🎵 What am I listening to on Spotify?
Overview
The project is a HTTP service that exposes a single endpoint, which returns information about the song I’m currently listening to on Spotify in JSON format.
The service handles all of the complexity of authenticating to the Spotify server and refreshing access tokens.
Motivation
I’m working on a feature for my website to show the song that I’m currently listening to, so I wanted to have an API to retrieve that information.
Also, this was a good opportunity to learn Go.
Tech Stack
- Go
- Google Cloud Run
- Google Cloud Build
- Docker
- Terraform
Architecture
The project follows good separation of concerns. For example, the project has been setup with the following packages, where each package focuses on a specific area of work:
cmd/spotifyservice
- The main entry point into the program.apiserver
- Contains all HTTP specific code like setting up routes and handlers.logging
- Contains all logging code, like configuring the logger. Also contains logging helpers.spotify
- All of the Spotify related code which deals with authenticating and make requests to Spotify.trace
- Tracing helpers.
Challenges
Handling Spotify’s OAuth flow was a challenge, as it requires user authorisation before granting access to their currently playing track. This meant implementing a seamless authentication process while ensuring token management and refresh mechanisms worked reliably.
Best Practices
These are some of the best practices I implemented while building this service.
Automated Infrastructure
All of the infrastructure that was required for this project (such as load balancers, DNS, TLS/SSL certificates) was automated with Terraform, an Infrastructure as Code (IaC) tool.
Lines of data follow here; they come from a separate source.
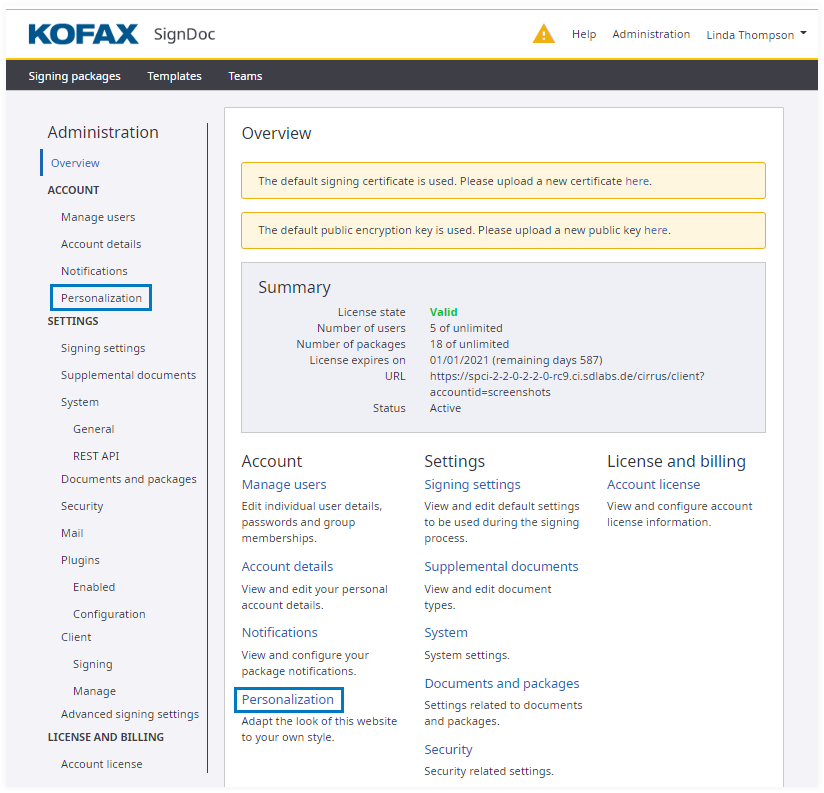Open the Help menu item
Screen dimensions: 824x793
point(584,35)
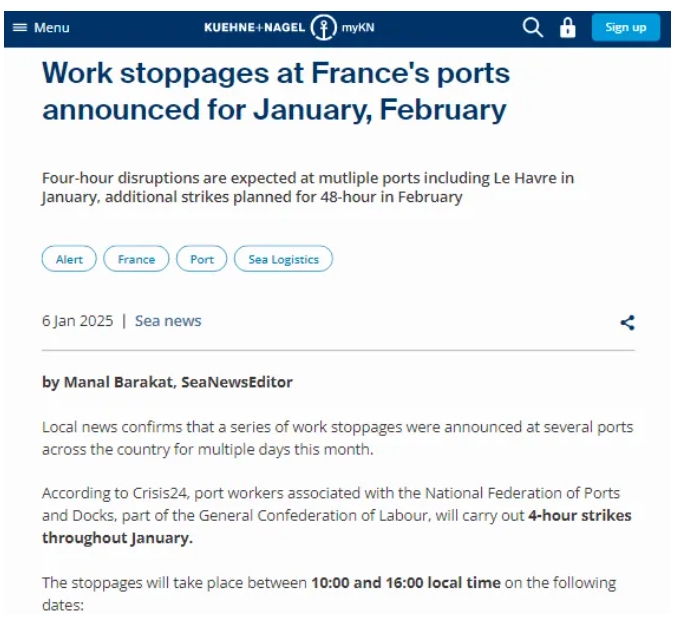Select the Port tag

(202, 259)
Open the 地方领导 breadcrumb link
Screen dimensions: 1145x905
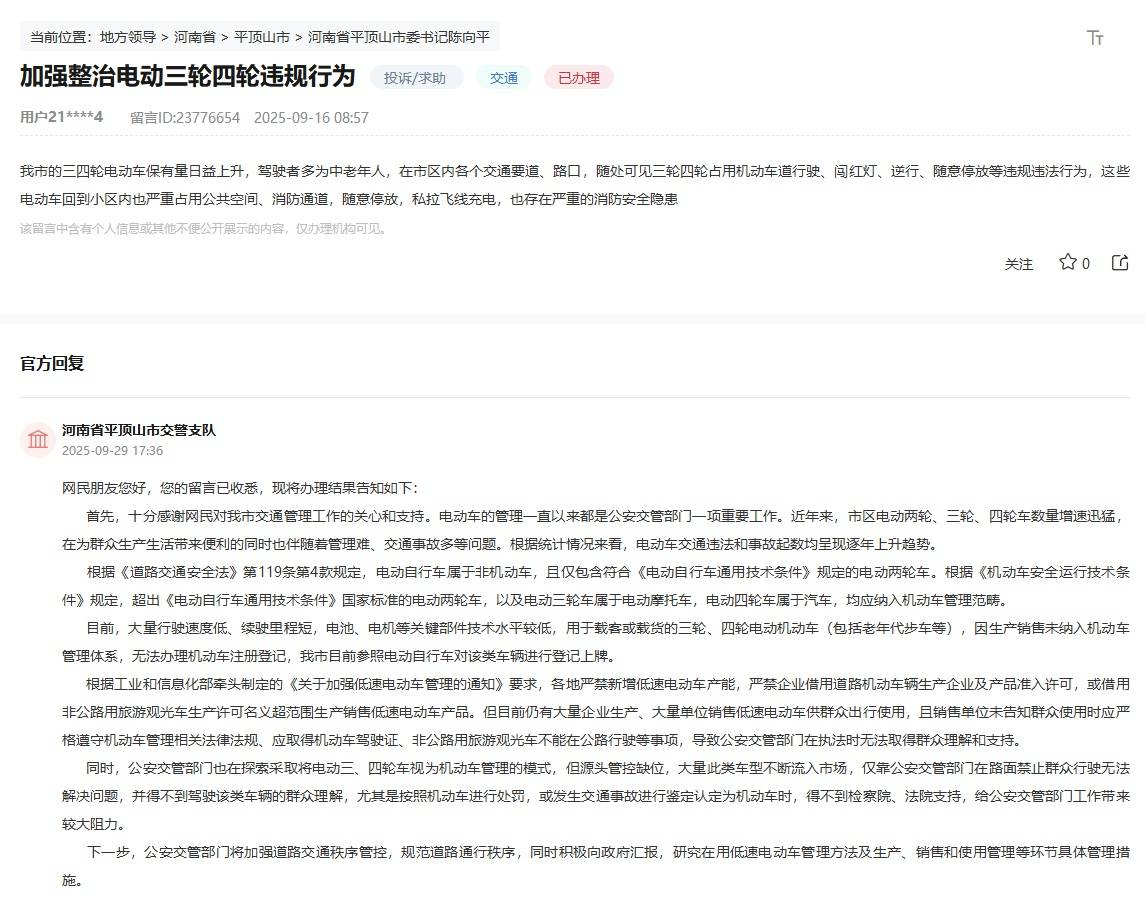[127, 37]
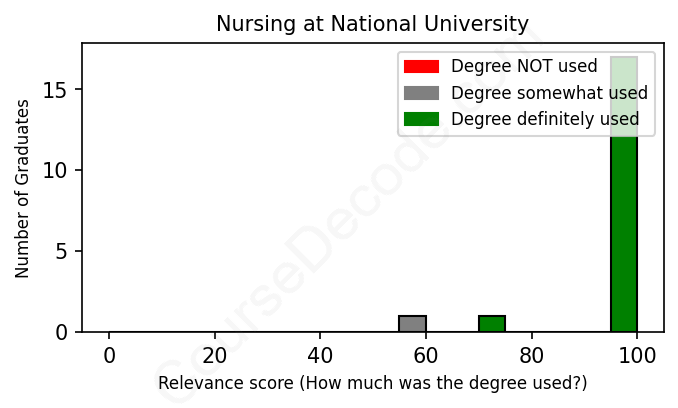Screen dimensions: 678x408
Task: Click the gray Degree somewhat used swatch
Action: [421, 93]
The benefits of using Terraform are:
- Infrastructure can be templated and modularised
- Changes and new infrastructure can be provisioned very quickly.
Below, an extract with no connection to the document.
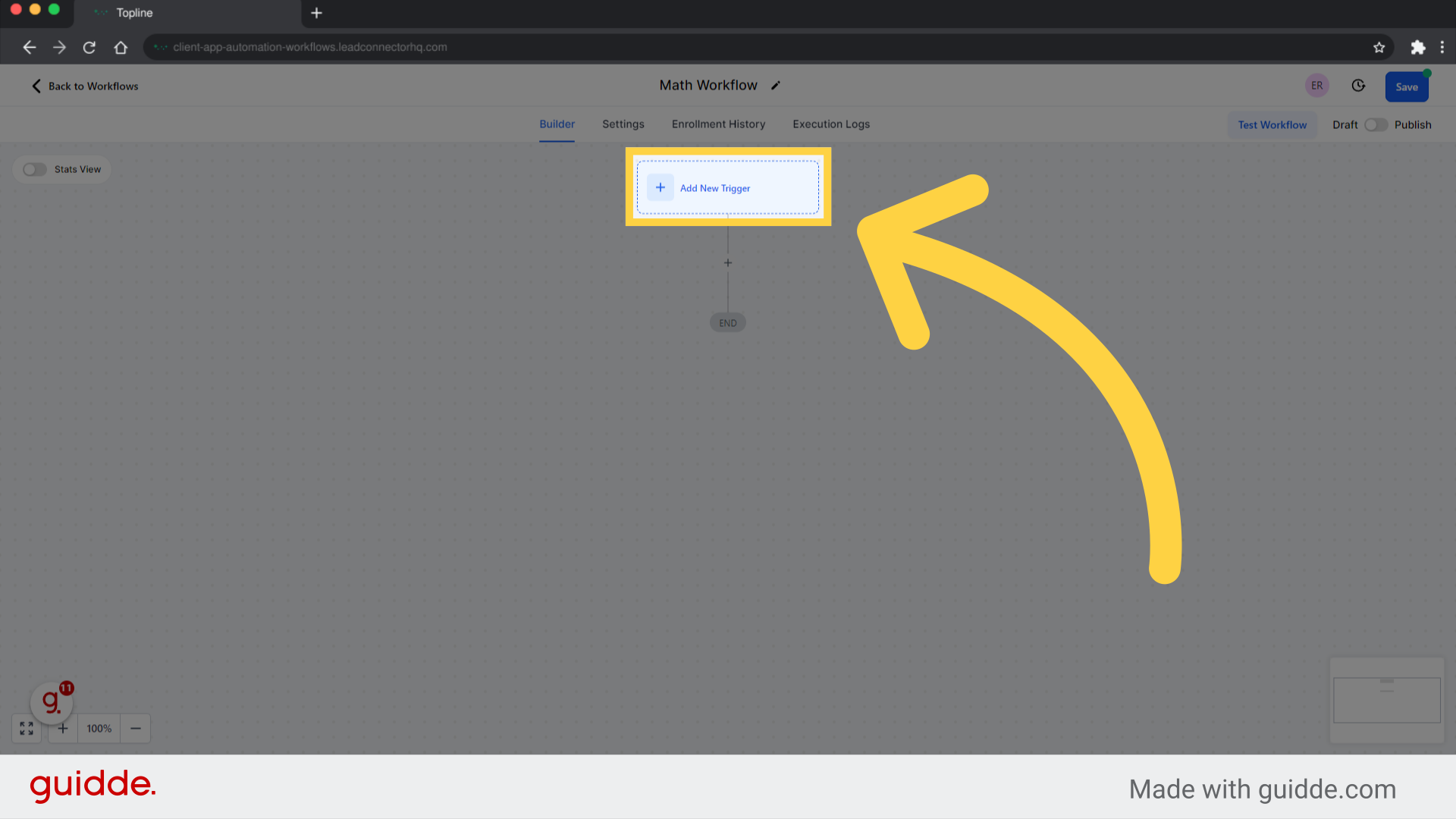
Task: Click the clock/history icon in top bar
Action: click(1357, 85)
- Can version control the infrastructure and allow the changes to be reviewed.
- It gives you a blueprint for your infrastructure, so you can quickly create new environments.
Structured Logging
The service is using the Zap structured logging library to output detailed logs, which helps to debug issues in production.
Multi-stage Docker Builds
A multi-stage Docker build was implemented to keep the size of the final image very small. The service is running on Cloud Run with min_instances=0
, so small Docker images ensure a quick cold start time.
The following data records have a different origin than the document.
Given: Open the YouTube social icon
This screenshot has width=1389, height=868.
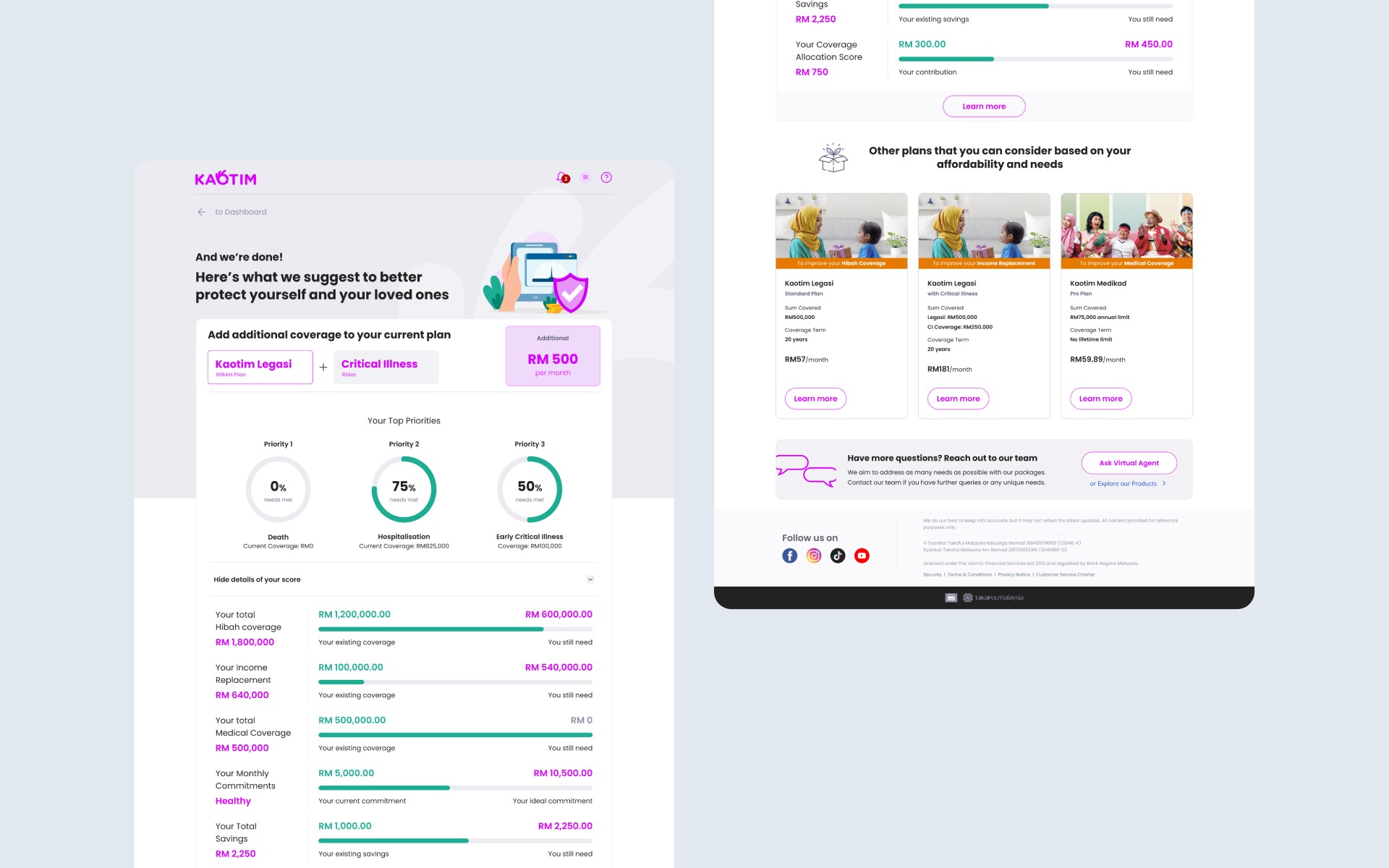Looking at the screenshot, I should click(x=862, y=556).

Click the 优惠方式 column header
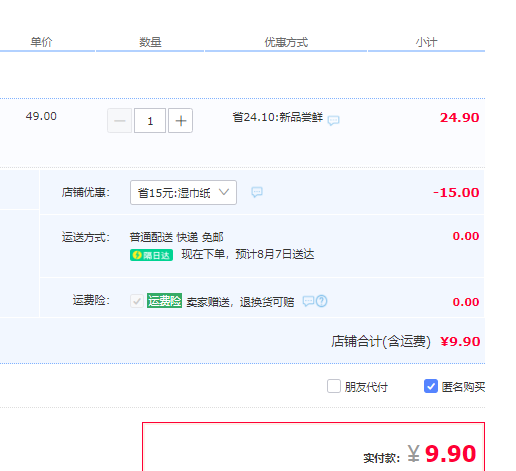[286, 42]
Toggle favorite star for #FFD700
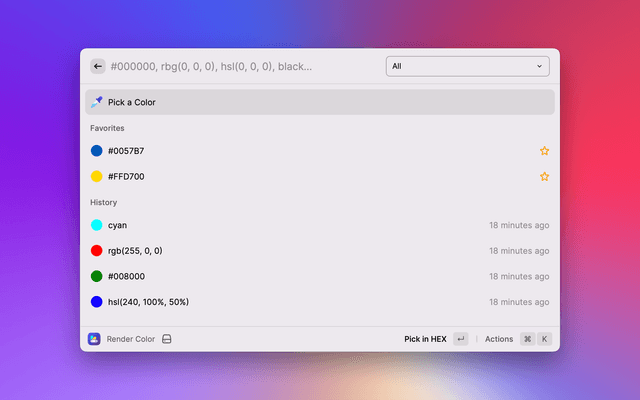This screenshot has height=400, width=640. click(x=544, y=176)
The stages of the Docker build are:
builder
- Uses thegolang
base image, which comes with the go tools pre-installed. The go tools download the dependencies and build the project to output a single binary.production
- Uses the distroless base image and copies over the application binary from the builder stage. This ensures that the final image only has the application and any runtime dependencies.
Distroless Docker Images
As mentioned above, a distroless image is used in the Docker build process. This ensures that the images only contain the application and its runtime dependencies. The image does not contain package managers, shells, or any other programs that are usually found in a standard Linux distrobution. As a result, the final image is very compact and container startup times are very quick.
Learnings
If I was to work on this project again, I would use the Spotify Go libaries for communicating with the Spotify APIs, rather than trying to implement this functionality myself.
Implementing the Spotify functionality myself was fine for this case, as it helped me learn Go and the scope was very small. However, if this project was to expand, it wouldn’t make much sense to re-invent the wheel.